Share your dilemmas and get honest opinions from other Mumsnetters.

Will relocating solve our problems? Or just create new ones...

109 replies

RainbowRuby · 14/03/2023 13:07

My partner moved here from the US in 2010 – we met shortly after and married. He never really adjusted to London or the UK, he feels lonely, like an outsider and all in all hopeless. On the face of it, our lives have progressed very well after a lot of struggle. Slowly moved up the ladder in our careers (after a lot of setbacks), managed to buy a flat in London, two gorgeous healthy kids and our latest ‘success’ has been moving out to a commuter town outside of London to our dream house, with great schools. However, behind closed doors, my partner’s feeling of loneliness and being a misfit in the UK has never eased and also recently been exacerbated by a highly toxic work environment. Now that all the visible ‘challenges’ are behind us – getting a house, moving up in our careers etc, this remains the elephant in the room that is getting harder to avoid. His depression (he is on medication/CBT) is getting worse. We/he have tried for years to move back to the US – but for some reason or the other it just hasn’t worked out. His desperation is heart-breaking. He doesn’t want to quit his job and just go to the US to look for a job (reasons being he is not comfortable with the financial instability that would bring), he has tried for years to secure a job from here but it seems to fizzle out in the last round (which has really damaged his self-confidence as well) and he feels we are too far deep in (have a house, both of us working, my parents live nearby). I feel so stuck – I want to ask him to quit his job and just go and we well follow. Am I being naïve to think if we move to a place where he feels he ‘belongs’ his mental health will improve? That we can just go out on a whim and find jobs and restart our lives at the age of 40? Our kids are 5 and 8.

OP posts:
RoseslnTheHospital · 14/03/2023 14:08

What does "living a lie" even mean though? Are those his words?

It's very sad that he doesn't find any joy, happiness or even contentment in his children or in his relationship with you! Wherever you happen to be at the moment.
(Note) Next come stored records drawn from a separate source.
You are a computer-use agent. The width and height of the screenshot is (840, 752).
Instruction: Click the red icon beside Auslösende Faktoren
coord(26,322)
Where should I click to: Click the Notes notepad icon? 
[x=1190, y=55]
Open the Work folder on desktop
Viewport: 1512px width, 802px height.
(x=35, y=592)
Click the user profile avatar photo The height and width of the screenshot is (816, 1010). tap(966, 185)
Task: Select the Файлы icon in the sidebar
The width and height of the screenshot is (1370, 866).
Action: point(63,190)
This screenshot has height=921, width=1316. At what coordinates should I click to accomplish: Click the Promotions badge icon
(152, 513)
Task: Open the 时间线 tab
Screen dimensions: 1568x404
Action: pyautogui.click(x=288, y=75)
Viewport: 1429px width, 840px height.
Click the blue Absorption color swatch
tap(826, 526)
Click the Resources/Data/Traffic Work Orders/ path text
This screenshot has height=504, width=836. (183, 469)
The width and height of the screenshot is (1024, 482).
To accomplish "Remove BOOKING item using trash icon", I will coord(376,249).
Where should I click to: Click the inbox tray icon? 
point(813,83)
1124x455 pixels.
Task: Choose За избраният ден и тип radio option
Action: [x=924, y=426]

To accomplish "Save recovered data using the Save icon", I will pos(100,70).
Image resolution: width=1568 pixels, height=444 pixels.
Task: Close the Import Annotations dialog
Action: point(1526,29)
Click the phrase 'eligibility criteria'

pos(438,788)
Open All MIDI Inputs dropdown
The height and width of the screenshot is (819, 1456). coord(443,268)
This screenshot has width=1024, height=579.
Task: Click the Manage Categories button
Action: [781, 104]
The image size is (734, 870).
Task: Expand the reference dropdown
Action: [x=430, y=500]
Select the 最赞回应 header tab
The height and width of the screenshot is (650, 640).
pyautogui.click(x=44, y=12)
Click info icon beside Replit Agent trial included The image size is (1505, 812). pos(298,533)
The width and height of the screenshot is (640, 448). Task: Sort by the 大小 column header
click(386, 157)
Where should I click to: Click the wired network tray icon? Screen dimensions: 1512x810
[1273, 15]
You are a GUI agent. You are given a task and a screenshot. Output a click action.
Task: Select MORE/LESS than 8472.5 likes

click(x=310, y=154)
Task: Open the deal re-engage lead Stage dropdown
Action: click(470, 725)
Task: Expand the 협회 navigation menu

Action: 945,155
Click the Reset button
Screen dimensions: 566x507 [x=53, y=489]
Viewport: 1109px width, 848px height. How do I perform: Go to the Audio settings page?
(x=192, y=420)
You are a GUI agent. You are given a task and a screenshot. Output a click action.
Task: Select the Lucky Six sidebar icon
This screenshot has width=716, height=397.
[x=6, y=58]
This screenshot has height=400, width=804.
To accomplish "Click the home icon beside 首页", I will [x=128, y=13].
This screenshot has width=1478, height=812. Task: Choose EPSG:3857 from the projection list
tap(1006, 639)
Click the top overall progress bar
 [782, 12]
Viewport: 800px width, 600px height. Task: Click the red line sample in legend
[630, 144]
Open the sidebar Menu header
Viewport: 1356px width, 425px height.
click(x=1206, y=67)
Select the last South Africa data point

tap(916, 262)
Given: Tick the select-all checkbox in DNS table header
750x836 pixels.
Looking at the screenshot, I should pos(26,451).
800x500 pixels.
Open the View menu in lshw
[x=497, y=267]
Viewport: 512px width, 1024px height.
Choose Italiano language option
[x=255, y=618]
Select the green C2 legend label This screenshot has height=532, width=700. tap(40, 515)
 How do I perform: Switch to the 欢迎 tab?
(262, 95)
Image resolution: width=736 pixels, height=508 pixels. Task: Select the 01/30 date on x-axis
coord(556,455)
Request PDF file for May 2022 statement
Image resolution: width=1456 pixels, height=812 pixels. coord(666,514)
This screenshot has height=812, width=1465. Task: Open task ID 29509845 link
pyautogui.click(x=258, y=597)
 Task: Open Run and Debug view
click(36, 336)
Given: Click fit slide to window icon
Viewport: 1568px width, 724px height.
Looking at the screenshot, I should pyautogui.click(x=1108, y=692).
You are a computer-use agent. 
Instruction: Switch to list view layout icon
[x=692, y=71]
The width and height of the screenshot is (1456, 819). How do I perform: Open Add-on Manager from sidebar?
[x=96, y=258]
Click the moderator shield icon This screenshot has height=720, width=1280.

sorcerersapprentice · 14/03/2023 14:08

It feels like you're not part of a community or don't seem to be part of a group of friends here. Do you have a network around you? A church/religion or community group or hobby? That might help with your feeling of isolation.
I don't think moving will help if that's the case. You'll have to start from scratch again. Could you work on engaging more with your local community? Both you and your DCs could see the benefits of this. It sounds like you've got in a rut

illiterato · 14/03/2023 14:10

I moved back to the UK from Asia last year, having spent 12 years there. Overall it's been positive and I didnt exactly idealise the UK, but my perception of what my life would be like back here was way off. It's as though in imagining life back in then UK, my brain couldn't compute that since I left I'd had 2 kids and so have most of my friends, plus the tight little London gan is now spread out all over the home counties and beyond. I dont even live in London anymore. The carefree, early 30's DINKY lifestyle in the riverside apartment with only myself to worry about is firmly past tense. To be clear, I KNEW this wouldn't be what it was like but my "emotional brain" believed it would be and longed for it. Not sure if that makes sense. So I see where your DH is coming from, but he needs to really understand what he's going back to.

PS Having been totally down on where I was in Asia since start of covid (Quote: "If I never come back here it will be too soon" , I now really miss it and am really looking forward to visiting in 2 weeks. Go figure :-)

TheYearOfSmallThings · 14/03/2023 14:10

Obviously people can move to a different country in their 40s with children - many do, and love it, especially where one partner is from there.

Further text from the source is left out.